:: WHAT THE TASK ASKS ::
In the data below, the answer is the run of lines from the line containing "The width and height of the screenshot is (1568, 744)." through the line containing "Task: Click the help question mark icon", both included; print it exactly and nothing else.

———

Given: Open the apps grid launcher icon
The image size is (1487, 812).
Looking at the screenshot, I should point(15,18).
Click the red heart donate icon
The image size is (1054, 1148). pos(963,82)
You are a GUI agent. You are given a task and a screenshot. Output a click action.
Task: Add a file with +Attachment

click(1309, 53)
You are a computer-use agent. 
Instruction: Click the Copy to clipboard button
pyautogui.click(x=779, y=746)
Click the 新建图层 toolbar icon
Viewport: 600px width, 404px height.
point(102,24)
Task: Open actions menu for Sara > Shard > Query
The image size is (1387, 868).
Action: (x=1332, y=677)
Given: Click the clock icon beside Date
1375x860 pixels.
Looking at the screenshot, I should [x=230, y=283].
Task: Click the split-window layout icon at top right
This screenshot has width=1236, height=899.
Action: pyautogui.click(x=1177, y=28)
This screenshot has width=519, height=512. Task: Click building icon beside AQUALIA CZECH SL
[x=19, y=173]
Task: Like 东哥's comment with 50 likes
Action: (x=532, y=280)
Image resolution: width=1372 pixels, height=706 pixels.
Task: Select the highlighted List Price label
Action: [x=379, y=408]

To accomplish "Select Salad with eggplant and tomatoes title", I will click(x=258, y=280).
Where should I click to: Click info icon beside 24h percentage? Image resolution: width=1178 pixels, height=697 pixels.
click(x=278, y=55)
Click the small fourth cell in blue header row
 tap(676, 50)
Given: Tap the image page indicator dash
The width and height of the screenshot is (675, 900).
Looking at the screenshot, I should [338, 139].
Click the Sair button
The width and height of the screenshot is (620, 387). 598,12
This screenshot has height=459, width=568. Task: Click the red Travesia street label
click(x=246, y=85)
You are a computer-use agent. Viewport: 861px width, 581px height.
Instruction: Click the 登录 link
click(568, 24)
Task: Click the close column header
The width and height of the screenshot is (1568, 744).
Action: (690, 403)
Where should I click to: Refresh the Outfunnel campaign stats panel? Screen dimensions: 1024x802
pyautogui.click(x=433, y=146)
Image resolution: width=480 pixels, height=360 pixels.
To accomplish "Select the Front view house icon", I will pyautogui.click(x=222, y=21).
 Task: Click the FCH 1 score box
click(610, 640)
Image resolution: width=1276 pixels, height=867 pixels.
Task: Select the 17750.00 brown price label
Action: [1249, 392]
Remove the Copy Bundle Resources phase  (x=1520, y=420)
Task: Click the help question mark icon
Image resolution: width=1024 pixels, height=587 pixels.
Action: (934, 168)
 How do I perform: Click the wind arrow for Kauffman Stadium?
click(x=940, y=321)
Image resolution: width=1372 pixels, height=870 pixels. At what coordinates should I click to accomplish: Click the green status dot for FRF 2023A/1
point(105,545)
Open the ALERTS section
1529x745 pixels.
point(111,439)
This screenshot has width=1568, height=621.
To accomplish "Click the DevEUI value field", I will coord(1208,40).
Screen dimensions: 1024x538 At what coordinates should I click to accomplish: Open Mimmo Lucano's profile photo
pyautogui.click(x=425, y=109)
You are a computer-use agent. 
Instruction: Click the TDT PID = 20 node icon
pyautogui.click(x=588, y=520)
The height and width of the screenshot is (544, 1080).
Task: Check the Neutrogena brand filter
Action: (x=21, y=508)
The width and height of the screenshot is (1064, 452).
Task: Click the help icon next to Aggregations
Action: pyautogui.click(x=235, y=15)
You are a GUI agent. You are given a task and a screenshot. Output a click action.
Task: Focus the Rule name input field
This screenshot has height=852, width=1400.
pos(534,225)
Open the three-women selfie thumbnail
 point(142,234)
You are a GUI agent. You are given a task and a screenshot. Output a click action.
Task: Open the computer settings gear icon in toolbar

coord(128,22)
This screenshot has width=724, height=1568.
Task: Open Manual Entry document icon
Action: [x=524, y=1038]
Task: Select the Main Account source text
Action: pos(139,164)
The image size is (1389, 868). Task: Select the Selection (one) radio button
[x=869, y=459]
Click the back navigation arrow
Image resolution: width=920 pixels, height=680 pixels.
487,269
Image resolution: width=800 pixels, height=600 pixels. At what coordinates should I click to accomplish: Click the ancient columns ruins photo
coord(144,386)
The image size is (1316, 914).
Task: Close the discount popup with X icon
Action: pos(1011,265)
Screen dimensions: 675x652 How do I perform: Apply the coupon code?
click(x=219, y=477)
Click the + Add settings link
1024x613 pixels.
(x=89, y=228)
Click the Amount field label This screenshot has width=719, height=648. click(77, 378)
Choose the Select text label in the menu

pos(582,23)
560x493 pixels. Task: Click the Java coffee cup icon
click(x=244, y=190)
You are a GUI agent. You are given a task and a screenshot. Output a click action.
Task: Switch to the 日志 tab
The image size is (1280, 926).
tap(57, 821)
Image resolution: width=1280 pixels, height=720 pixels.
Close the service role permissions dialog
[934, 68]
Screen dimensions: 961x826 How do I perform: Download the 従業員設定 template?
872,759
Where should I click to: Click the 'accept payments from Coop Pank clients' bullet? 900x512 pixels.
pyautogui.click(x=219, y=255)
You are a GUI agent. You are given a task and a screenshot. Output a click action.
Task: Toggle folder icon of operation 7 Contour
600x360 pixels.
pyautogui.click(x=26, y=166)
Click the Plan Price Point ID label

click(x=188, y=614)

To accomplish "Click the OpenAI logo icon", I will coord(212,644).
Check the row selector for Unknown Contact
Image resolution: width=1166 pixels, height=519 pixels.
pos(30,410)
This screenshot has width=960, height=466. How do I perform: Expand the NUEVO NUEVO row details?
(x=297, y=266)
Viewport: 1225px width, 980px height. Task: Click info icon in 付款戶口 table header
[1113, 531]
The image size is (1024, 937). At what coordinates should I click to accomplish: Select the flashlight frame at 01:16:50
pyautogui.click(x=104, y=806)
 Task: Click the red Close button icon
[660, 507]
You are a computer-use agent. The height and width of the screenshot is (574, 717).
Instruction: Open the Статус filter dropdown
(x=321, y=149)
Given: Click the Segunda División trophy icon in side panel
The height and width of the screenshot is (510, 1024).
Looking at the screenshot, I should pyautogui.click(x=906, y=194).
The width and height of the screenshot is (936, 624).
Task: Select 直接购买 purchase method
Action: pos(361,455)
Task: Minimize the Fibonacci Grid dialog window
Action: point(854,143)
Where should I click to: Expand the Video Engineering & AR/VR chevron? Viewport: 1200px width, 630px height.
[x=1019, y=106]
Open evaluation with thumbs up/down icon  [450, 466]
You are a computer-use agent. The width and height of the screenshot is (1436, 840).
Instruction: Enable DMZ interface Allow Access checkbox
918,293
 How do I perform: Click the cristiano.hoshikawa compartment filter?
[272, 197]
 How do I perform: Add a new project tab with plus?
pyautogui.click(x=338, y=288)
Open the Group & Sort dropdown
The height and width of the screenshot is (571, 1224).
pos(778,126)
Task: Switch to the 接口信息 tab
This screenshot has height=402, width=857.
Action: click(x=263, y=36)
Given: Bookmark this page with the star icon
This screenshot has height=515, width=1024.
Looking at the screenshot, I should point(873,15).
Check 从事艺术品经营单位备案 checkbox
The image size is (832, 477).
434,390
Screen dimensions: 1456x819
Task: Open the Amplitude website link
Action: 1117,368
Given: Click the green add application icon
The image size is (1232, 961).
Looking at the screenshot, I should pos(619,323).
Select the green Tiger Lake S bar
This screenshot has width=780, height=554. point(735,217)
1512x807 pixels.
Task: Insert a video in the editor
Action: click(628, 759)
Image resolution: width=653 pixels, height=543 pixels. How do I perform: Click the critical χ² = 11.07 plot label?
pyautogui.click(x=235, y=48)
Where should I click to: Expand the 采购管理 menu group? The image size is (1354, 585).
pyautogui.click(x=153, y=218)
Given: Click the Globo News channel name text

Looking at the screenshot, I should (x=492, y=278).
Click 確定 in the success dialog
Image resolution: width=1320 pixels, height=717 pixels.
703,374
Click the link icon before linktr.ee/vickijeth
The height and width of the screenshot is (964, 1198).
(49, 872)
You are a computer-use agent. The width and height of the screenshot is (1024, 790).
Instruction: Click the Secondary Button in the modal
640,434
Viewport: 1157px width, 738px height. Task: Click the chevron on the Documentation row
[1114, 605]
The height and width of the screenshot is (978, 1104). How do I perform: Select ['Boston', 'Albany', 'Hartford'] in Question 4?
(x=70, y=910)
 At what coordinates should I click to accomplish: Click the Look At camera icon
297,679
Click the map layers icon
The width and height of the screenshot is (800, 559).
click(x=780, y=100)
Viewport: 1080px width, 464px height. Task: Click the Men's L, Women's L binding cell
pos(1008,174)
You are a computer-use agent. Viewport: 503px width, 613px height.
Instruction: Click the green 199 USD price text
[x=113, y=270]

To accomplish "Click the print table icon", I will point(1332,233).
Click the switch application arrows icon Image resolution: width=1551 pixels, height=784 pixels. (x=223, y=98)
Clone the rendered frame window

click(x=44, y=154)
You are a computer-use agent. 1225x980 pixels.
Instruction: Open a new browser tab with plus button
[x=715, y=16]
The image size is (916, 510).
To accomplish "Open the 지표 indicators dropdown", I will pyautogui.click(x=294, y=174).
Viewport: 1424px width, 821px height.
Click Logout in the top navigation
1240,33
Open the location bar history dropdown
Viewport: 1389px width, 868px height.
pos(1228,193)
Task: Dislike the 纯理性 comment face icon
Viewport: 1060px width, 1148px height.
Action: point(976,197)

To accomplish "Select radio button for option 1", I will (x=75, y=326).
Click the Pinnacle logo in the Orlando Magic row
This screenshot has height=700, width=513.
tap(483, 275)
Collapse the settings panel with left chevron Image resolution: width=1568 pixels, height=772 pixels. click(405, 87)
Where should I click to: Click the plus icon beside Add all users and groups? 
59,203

———

:: TASK RESULT ::
The width and height of the screenshot is (1568, 744).
Action: (690, 403)
Where should I click to: Refresh the Outfunnel campaign stats panel? Screen dimensions: 1024x802
pyautogui.click(x=433, y=146)
Image resolution: width=480 pixels, height=360 pixels.
To accomplish "Select the Front view house icon", I will pyautogui.click(x=222, y=21).
 Task: Click the FCH 1 score box
click(610, 640)
Image resolution: width=1276 pixels, height=867 pixels.
Task: Select the 17750.00 brown price label
Action: [1249, 392]
Remove the Copy Bundle Resources phase  (x=1520, y=420)
Task: Click the help question mark icon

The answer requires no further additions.